UC DLFX 2018 Combined Session G Notes
UC DLFX 2018 Combined Session G
Digital Conversion in the Modern Research Ecosystem
Stefan Elnabli (UCSD) - Media Curation Librarian and Supervisor, Digital Reformatting Operations
Interesting place to be halftime in collections and half in digital collections.
Digital conversion/digitizing isn't just a means of preservation or of access, but foundational to entire creational process of library collections which includes its use in modern research. Files we produce and disseminate should be considered tools.
in service of digital scholarship, and knowledge production, digital conversion is integral to the preservation, access, and future of our digital collections. What is the basis for knowledge production? how do we get from data to knowledge. How do we use our digital collections to answer different kinds of research questions? What is the value of digital collections and how can we measure it?
Token OAIS Model - refers to open archival information system. Producer submits to a repository--basis for allowing you to test the assertion that these things are being preserved. When those responsible for digital conversion, assume role of producer,, contributing to submission information packages. SIPs abide by requirements. We need to be aware of the end users, and need to be specific in defining designated community so you can add value ot the data they need. How? Permeate the whole process.
Stuff comes in, people migrate bits. Bits migrated or created need to comply with best practices and need to comply with end users needs. Need to be format experts, know care and handling, know digitization and migration, know how files generated are sustainable, know what metadata is important and how things can be accessed so data disseminated maximizes potential for scholarship and knowledge production.
Should care because fruit of our labor isn't merely access or preservation but in knowledge produced from data contributed to repository and our work, which starts at point of digital conversion of our collections. We can benefit by extending digital purview. Often the case that the needs of researchers and faculty feed back into user stories that feed back into development and digital conversion practices. How can conversion process enable ADA compliance when digitizing AV--ho can we envision closed caption metadata being used by communities. If researcher needs ot convey data visually, how can we enable that?
DIKW pyramid - Knowledge production and wisdom. Structurally, triangle. Functionally implies there is a transformation between all of these.
Data vs Info
Data: factual info, has no value in isolation bc needs a context
info processing data to make it meaningful by contextualizing it.

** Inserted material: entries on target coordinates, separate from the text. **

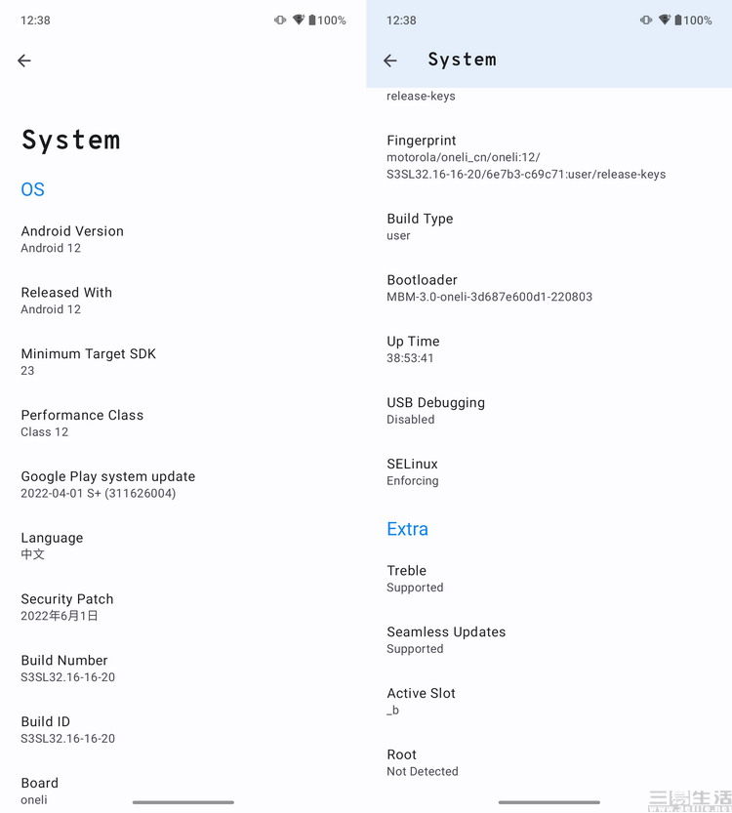Tap the Bootloader item

click(x=549, y=288)
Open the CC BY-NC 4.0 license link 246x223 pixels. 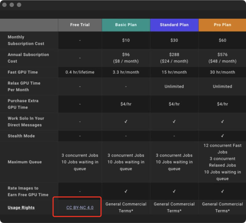[80, 208]
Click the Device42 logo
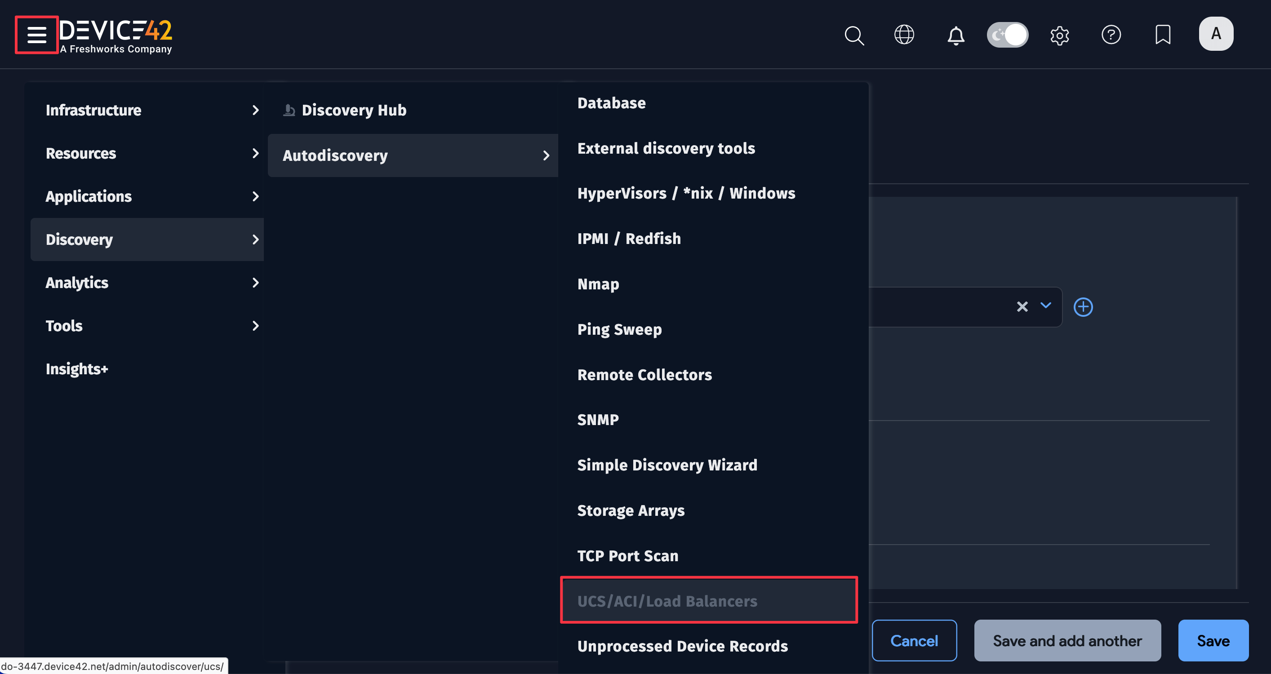 point(116,32)
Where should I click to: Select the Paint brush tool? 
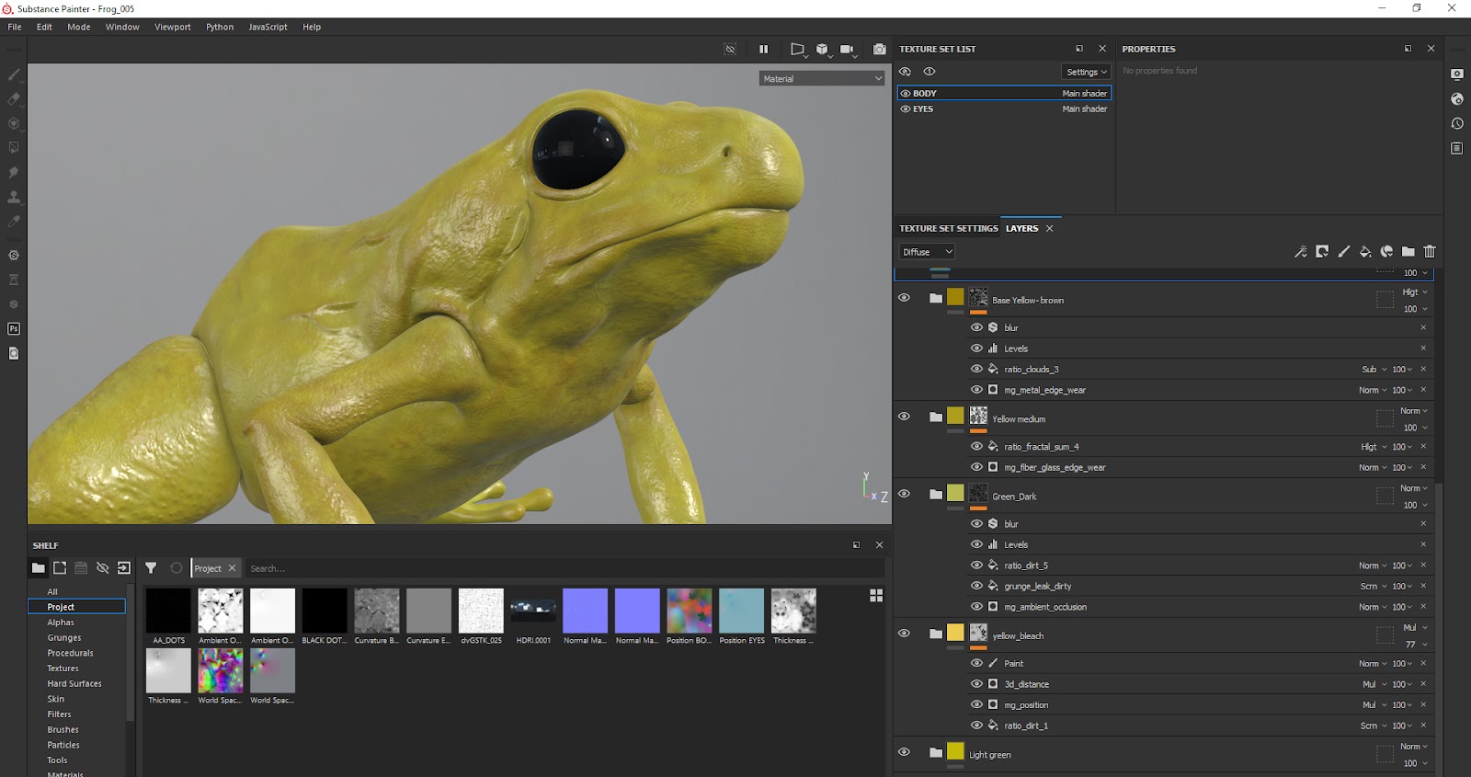(14, 74)
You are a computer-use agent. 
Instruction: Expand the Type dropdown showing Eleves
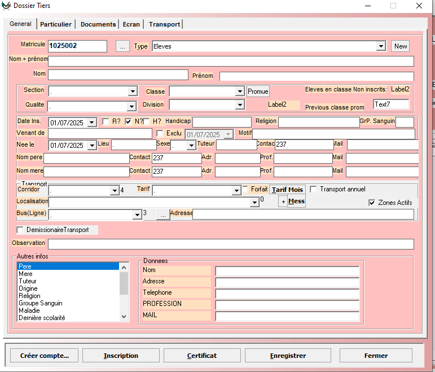point(381,46)
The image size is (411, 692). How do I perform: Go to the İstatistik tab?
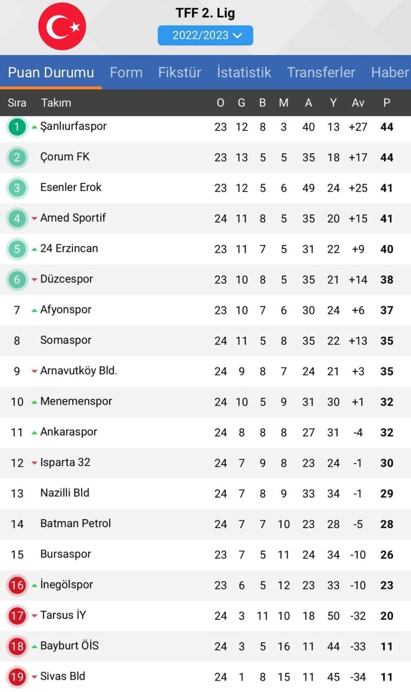(x=244, y=72)
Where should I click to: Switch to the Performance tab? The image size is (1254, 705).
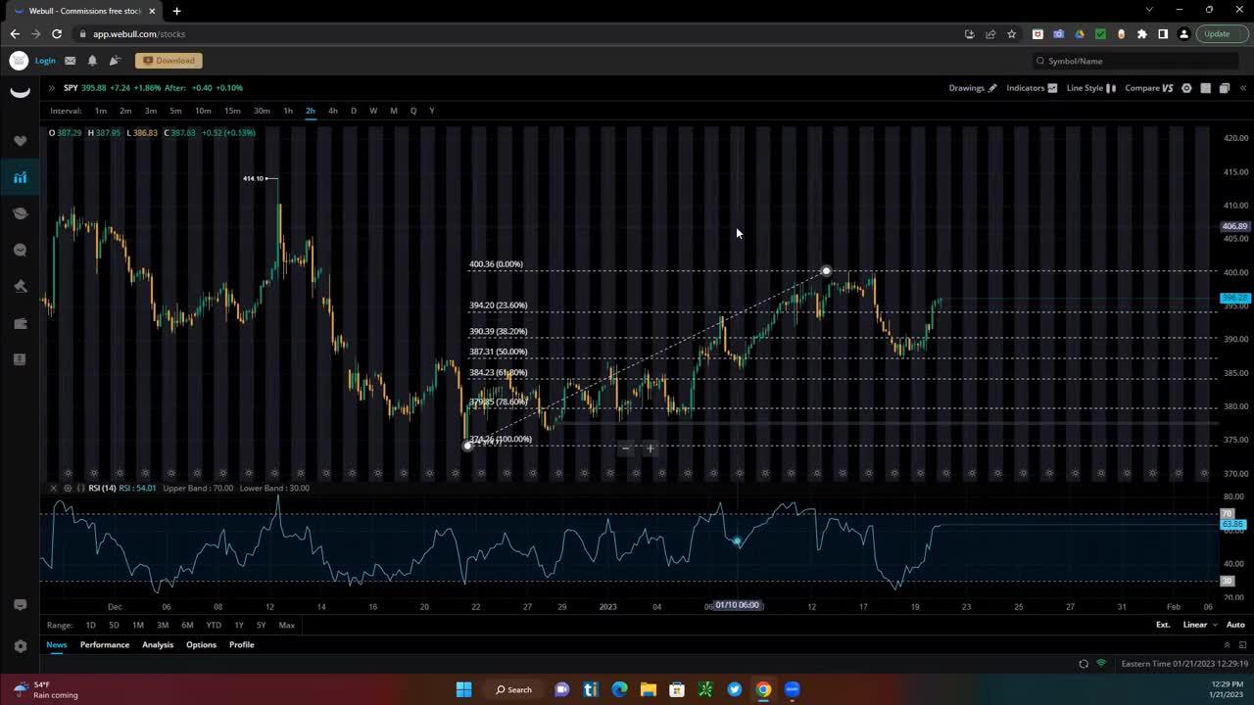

in Libraries and archives, we are stewards of data and info, and add value by making accessible and presenting git in dynamic ways for researchers to develop knowledge and wisdom.
Knowledge - synthesis of info to convey accumulated learning
Wisdom - added value of experience, morality, etc.
Our work contributes to wisdom of society and how things develop and change over time. Sees digitization as foundation of this pyramid, but permeates DIKW.
Trends in digital production?
Digital scholarship. Data visualization, Geospatial and temporal mapping, text mining.
Digital humanities division of NEH: 3d modeling for textile collections (Ball State); Image analysis for archival discovery (UNebraska-Lincoln). Digital conversion was basis.Extraction of machine readable data for analysis.
Demands of digital humanities research influences digitization process. Capabilities of conversion to produce data types influences scholarly research capabilities.
To be part of this process, need foundational infrastructures.
-platforms for online exhibitions
- applications for use and re use of content
- interoperability frameworks
- open access to data and information
Data conversion is integral
In service of knowledge production, enables preservation of data in ways that can be used in digital scholarship.
Knowing what is needed requires interaction with many--librarians, IT, researchers, etc.
Building the Discography of American Historical Recordings into a 78rpm Mass Digitization Project
David Seubert (UCSB), Curator of Performing Arts Collection, project Director and PI for this project
Build a database of historical sound recordings.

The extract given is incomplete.